Supplied text:
____
D is for Discuss Your Divorce

D is for Discuss Your Divorce

Knowing how to discuss your divorce with various people in your life can be tricky. You may be feeling low about the dissolution of your marriage, and may not want to discuss the details or have anyone other than your inner circle be aware. Or you may be excited and relieved for what is to come next, but don’t want to ruffle any feathers. Wherever you may be on this spectrum, know that it is normal to be at a loss for the right words.

Discussing your divorce with others should be something that you do on your own terms. Unfortunately, this may not always be the case, as people love to talk. But getting your truth out to those you trust is an important part of the healing journey. It is 100% up to you who to talk with what aspects about, but below are some tips for talking with common groups.

Discuss with your former spouse.

There are many resources for speaking with your spouse once you have decided on a divorce. But the most important thing is to stay level headed, and try to keep your emotions in check. This is important while making big decisions, like splitting assets.

Talk to your kids.
____
Data for analysis:
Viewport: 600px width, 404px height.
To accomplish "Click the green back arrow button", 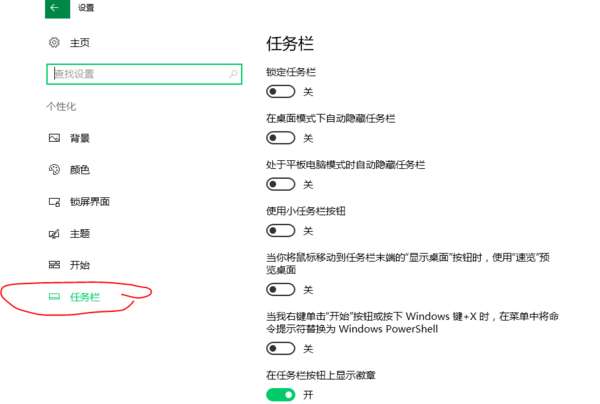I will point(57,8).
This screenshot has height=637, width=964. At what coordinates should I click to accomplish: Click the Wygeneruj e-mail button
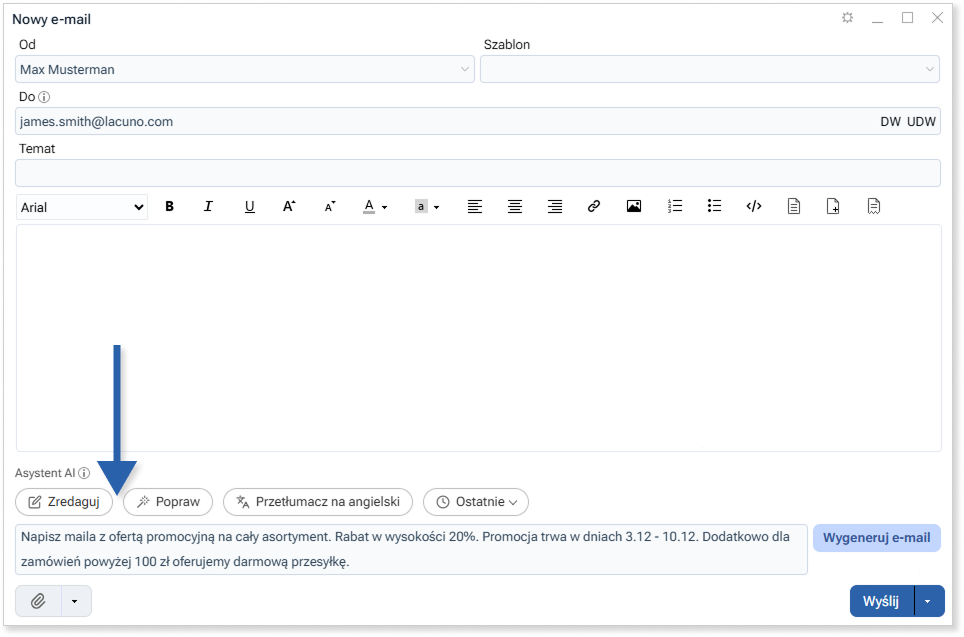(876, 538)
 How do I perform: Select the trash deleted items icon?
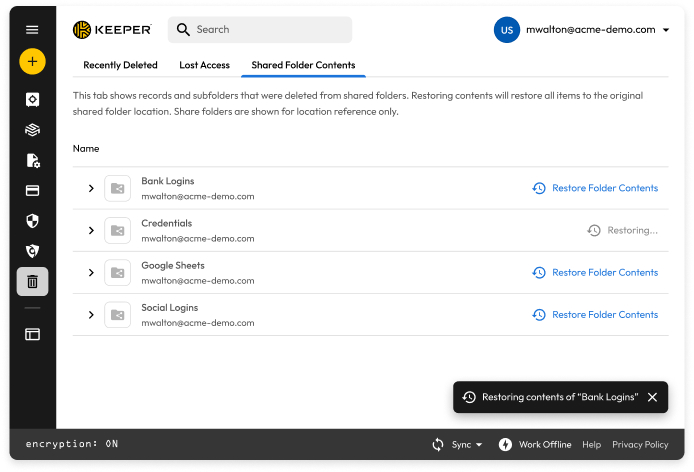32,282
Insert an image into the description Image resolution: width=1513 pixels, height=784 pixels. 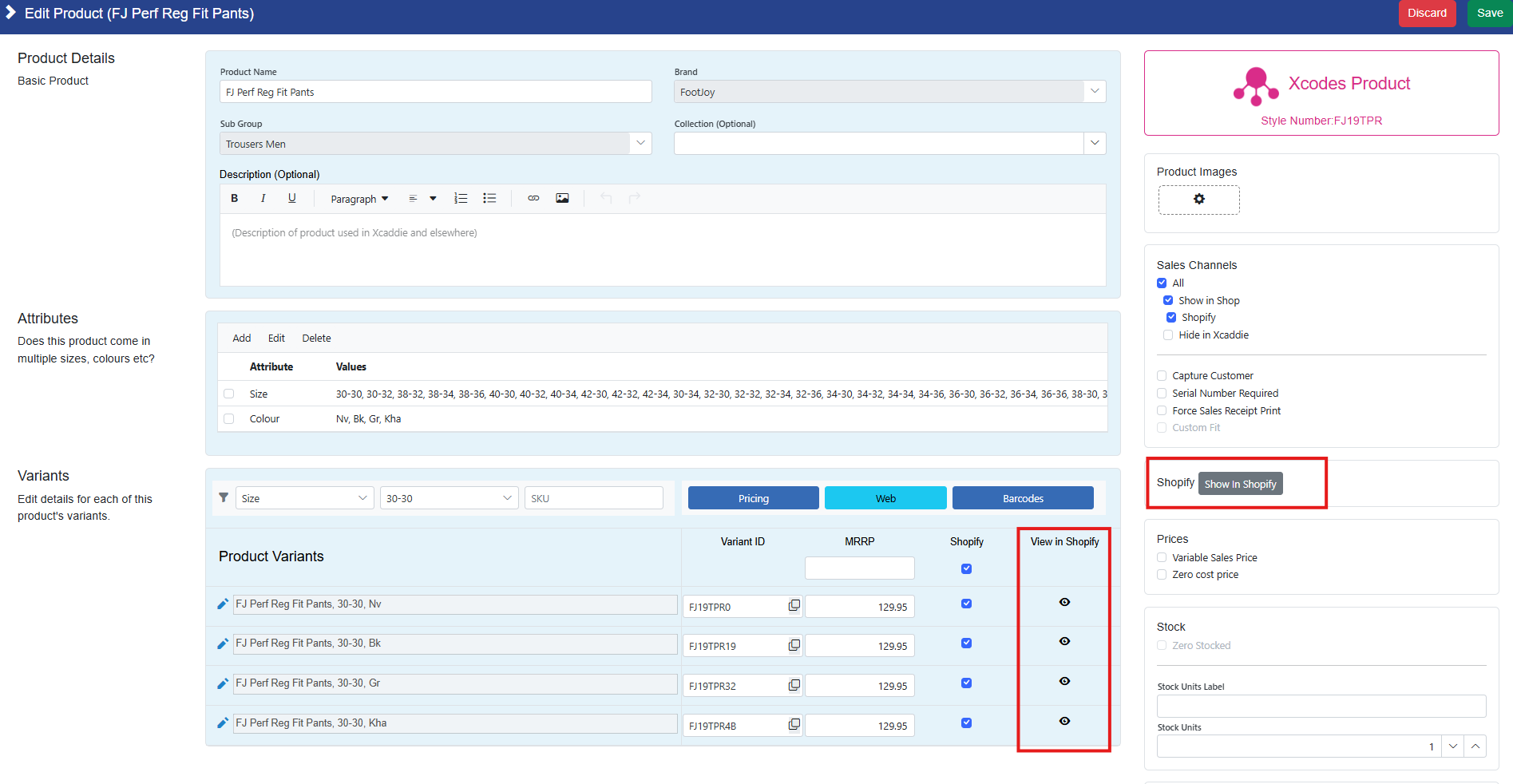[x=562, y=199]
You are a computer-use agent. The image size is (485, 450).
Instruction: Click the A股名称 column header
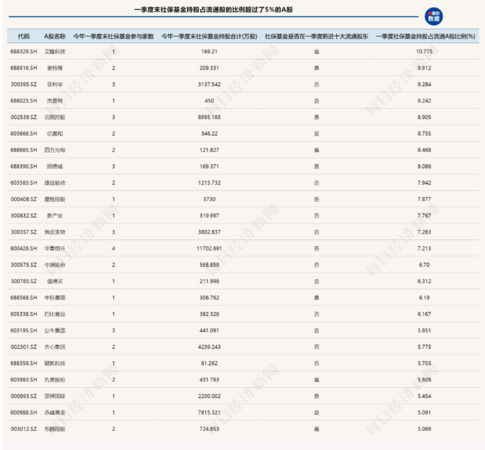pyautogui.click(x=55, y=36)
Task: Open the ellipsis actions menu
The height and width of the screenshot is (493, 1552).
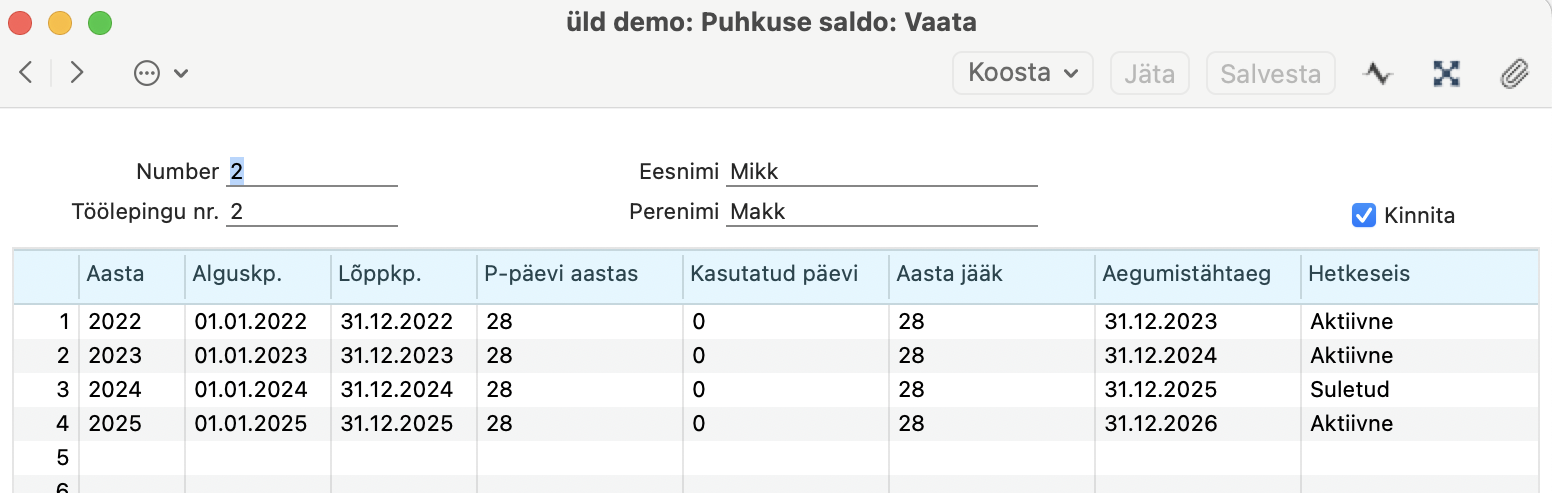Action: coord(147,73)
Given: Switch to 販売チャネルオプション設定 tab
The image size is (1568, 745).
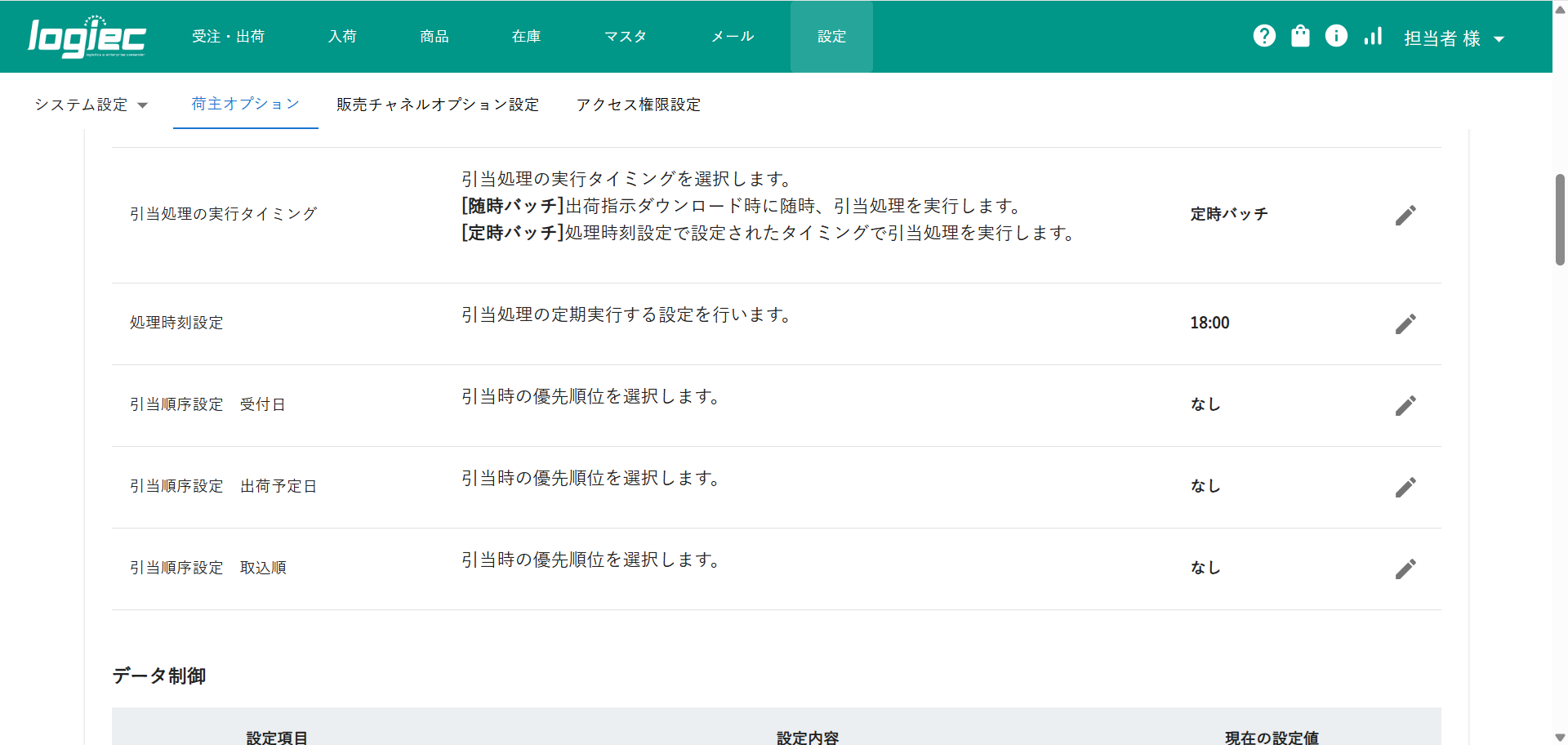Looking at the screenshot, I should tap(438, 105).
____
Your tasks:
[1] Could you update the passage on discussing divorce from "Knowing how to" up to and including "with common groups.", swapping "inner circle" for "closest confidants"?
[2] What comes next in the passage on discussing divorce? Write the continuation, starting after its last line.

Per-task outputs:
[1]
Knowing how to discuss your divorce with various people in your life can be tricky. You may be feeling low about the dissolution of your marriage, and may not want to discuss the details or have anyone other than your closest confidants be aware. Or you may be excited and relieved for what is to come next, but don’t want to ruffle any feathers. Wherever you may be on this spectrum, know that it is normal to be at a loss for the right words.

Discussing your divorce with others should be something that you do on your own terms. Unfortunately, this may not always be the case, as people love to talk. But getting your truth out to those you trust is an important part of the healing journey. It is 100% up to you who to talk with what aspects about, but below are some tips for talking with common groups.

[2]
Being transparent with your children about your divorce is of the utmost importance. Be open and honest about the changes they will see to their family. Also, be supportive and compassionate as they go through an emotionally difficult time.

Discuss with mutual friends.

If you and your ex have the same friend group, it may be important to talk to your friends about boundaries you may have moving forward. This is especially the case if running into each other is possible, or if the split was messy. People tend to take sides even if that isn’t mature.

Talk to a therapist.

Divorce is messy. Talking with your family and friends may feel validating, but there is nothing like processing a major life event with a professional to help you process your feelings in a healthy way. If therapy seems too scary, there are support groups and books too. The most important thing is finding support in someone who doesn’t intimately know you both.